* [PATCH] scripts: Report 'suspicious' comments
@ 2020-08-27 15:13 Mohammed Billoo
2020-09-09 14:05 ` [linux-safety] " Lukas Bulwahn
0 siblings, 1 reply; 5+ messages in thread
From: Mohammed Billoo @ 2020-08-27 15:13 UTC (permalink / raw)
To: linux-safety; +Cc: skhan, Mohammed Billoo
This perl script attempts to mitigate CWE-546
(https://cwe.mitre.org/data/definitions/546.html), which identifies code
with comments that suggest that code is incomplete. This script was
tested against the kernel, and the following is a snippet of the
output that was generated. The output was verified by confirming that
the specified file does indeed have that string at the specified line.
./arch/arm/include/asm/pgtable.h contains FIXME on line 316
./arch/arm/include/debug/imx.S contains FIXME on line 14
./arch/arm/kernel/entry-header.S contains BUG on line 71
./arch/arm/kernel/fiq.c contains FIXME on line 72
Signed-off-by: Mohammed Billoo <mab@mab-labs.com>
---
Makefile | 8 +++++++-
| 35 +++++++++++++++++++++++++++++++++++
2 files changed, 42 insertions(+), 1 deletion(-)

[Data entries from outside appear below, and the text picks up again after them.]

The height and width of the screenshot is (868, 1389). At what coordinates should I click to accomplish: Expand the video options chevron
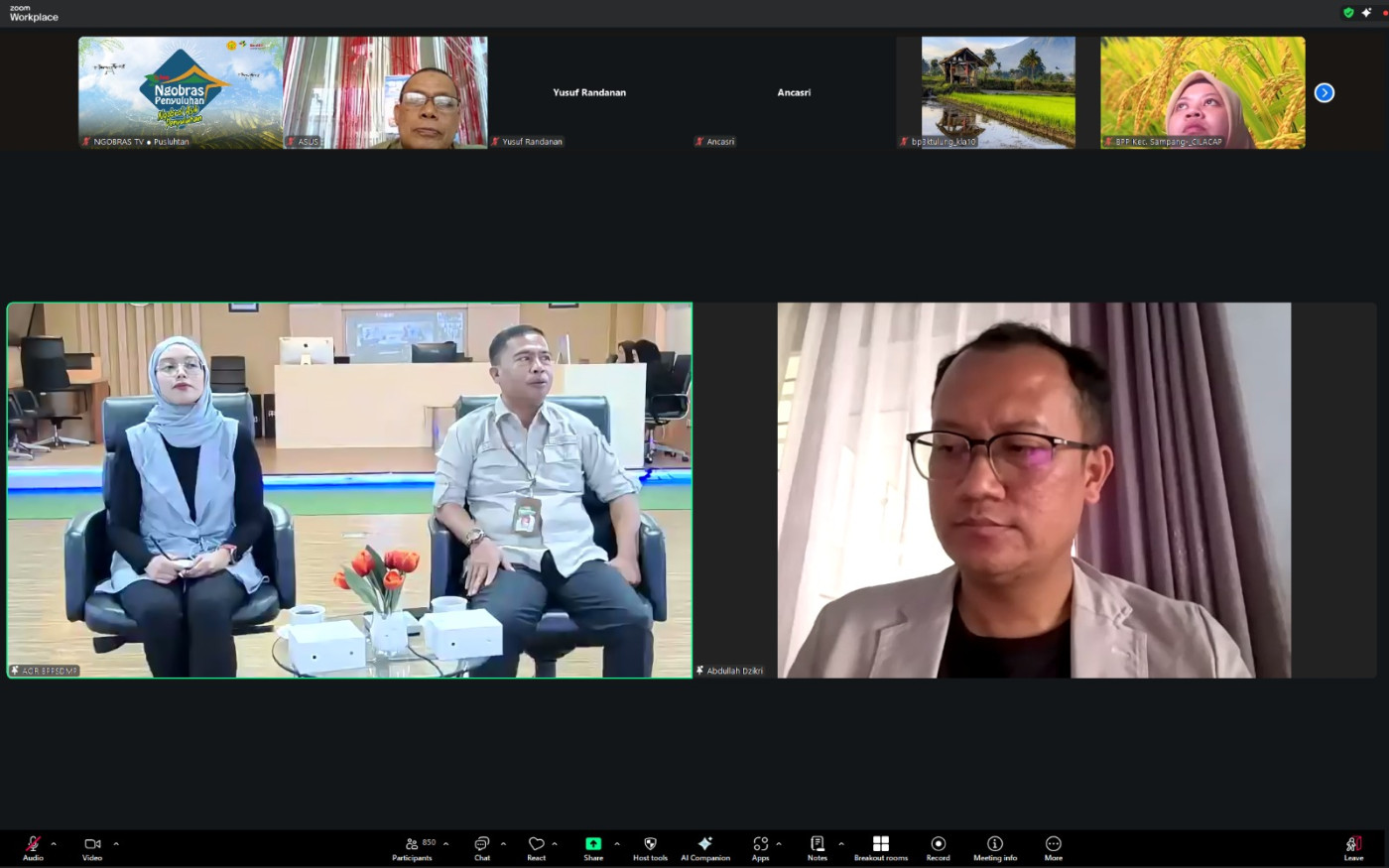tap(116, 844)
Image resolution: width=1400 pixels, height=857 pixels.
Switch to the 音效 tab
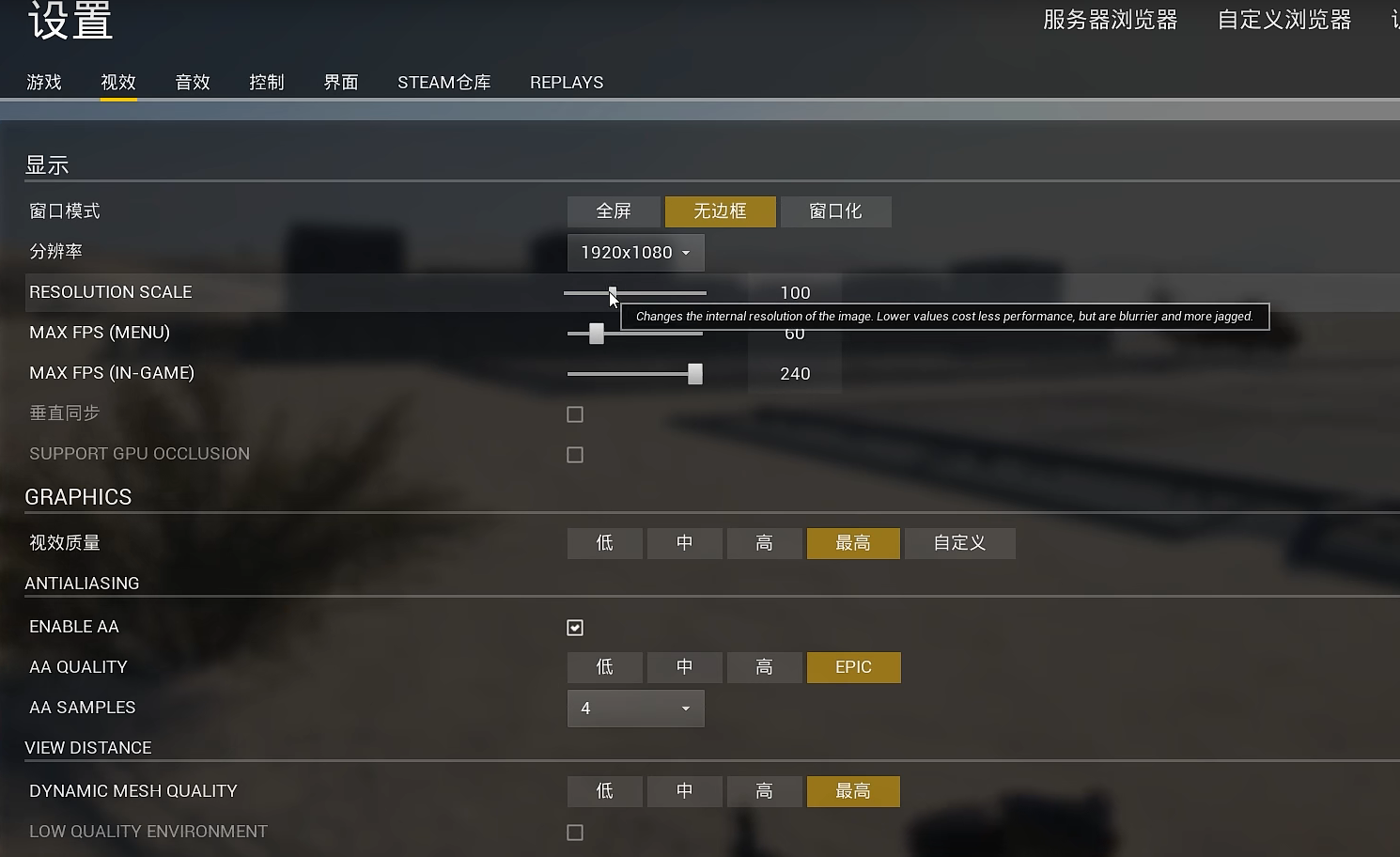coord(193,83)
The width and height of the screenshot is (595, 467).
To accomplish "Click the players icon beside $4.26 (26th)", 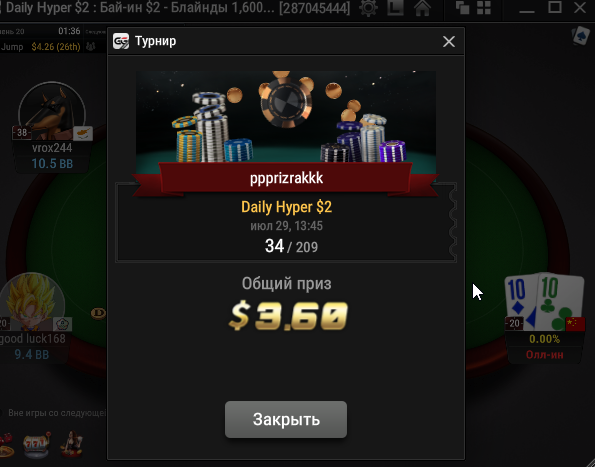I will click(x=91, y=47).
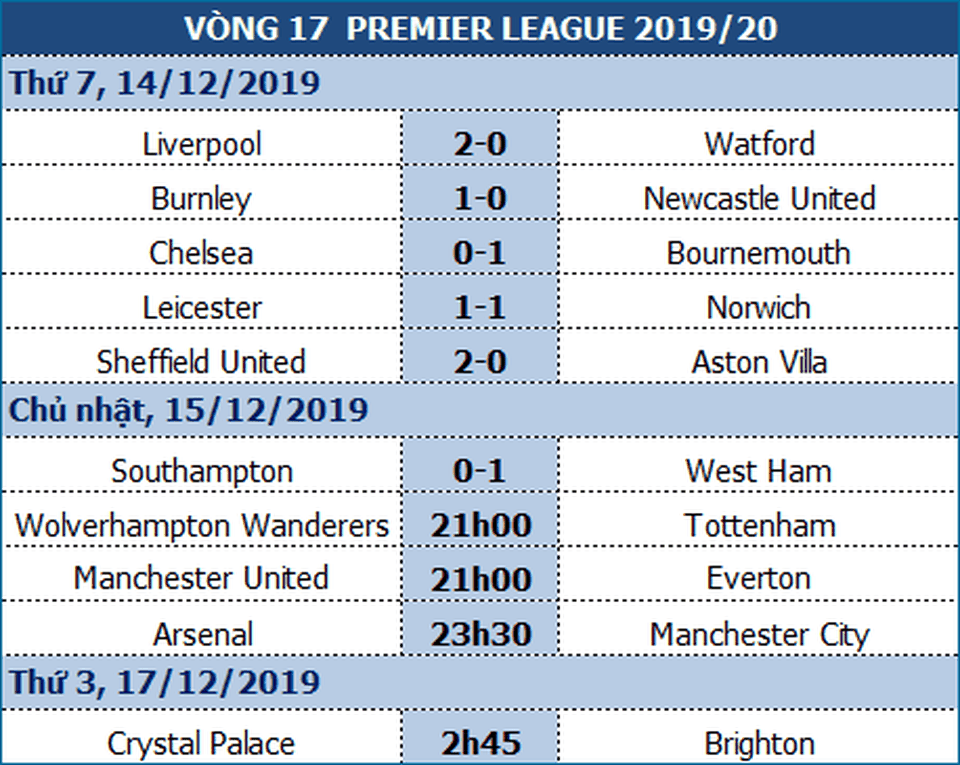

create mode 100644 scripts/checkcomment.pl
diff --git a/Makefile b/Makefile
index f21168154160..c84b8bc5c18e 100644
--- a/Makefile
+++ b/Makefile
@@ -264,7 +264,7 @@ no-dot-config-targets := $(clean-targets) \
cscope gtags TAGS tags help% %docs check% coccicheck \
$(version_h) headers headers_% archheaders archscripts \
%asm-generic kernelversion %src-pkg dt_binding_check \
- outputmakefile
+ outputmakefile commentcheck
no-sync-config-targets := $(no-dot-config-targets) %install kernelrelease
single-targets := %.a %.i %.ko %.lds %.ll %.lst %.mod %.o %.s %.symtypes %/
@@ -1575,6 +1575,7 @@ help:
@echo ' export_report - List the usages of all exported symbols'
@echo ' headerdep - Detect inclusion cycles in headers'
@echo ' coccicheck - Check with Coccinelle'
+ @echo ' commentcheck - Check and report suspicious comments'
@echo ''
@echo 'Tools:'
@echo ' nsdeps - Generate missing symbol namespace dependencies'
@@ -1842,6 +1843,11 @@ versioncheck:
-name '*.[hcS]' -type f -print | sort \
| xargs $(PERL) -w $(srctree)/scripts/checkversion.pl
+commentcheck:
+ find $(srctree)/* $(RCS_FIND_IGNORE) \
+ -name '*.[hcS]' -type f -print | sort \
+ | xargs $(PERL) -w $(srctree)/scripts/checkcomment.pl
+
coccicheck:
$(Q)$(BASH) $(srctree)/scripts/$@
--git a/scripts/checkcomment.pl b/scripts/checkcomment.pl
new file mode 100644
index 000000000000..22fd77bc75d1
--- /dev/null
+++ b/scripts/checkcomment.pl
@@ -0,0 +1,35 @@
+#!/usr/bin/env perl
+# SPDX-License-Identifier: GPL-2.0
+#
+# (c) 2020, Mohammed Billoo (mab@mab-labs.com)
+#
+# This script checks for any keywords outlined in CWE-546
+# (https://cwe.mitre.org/data/definitions/546.html)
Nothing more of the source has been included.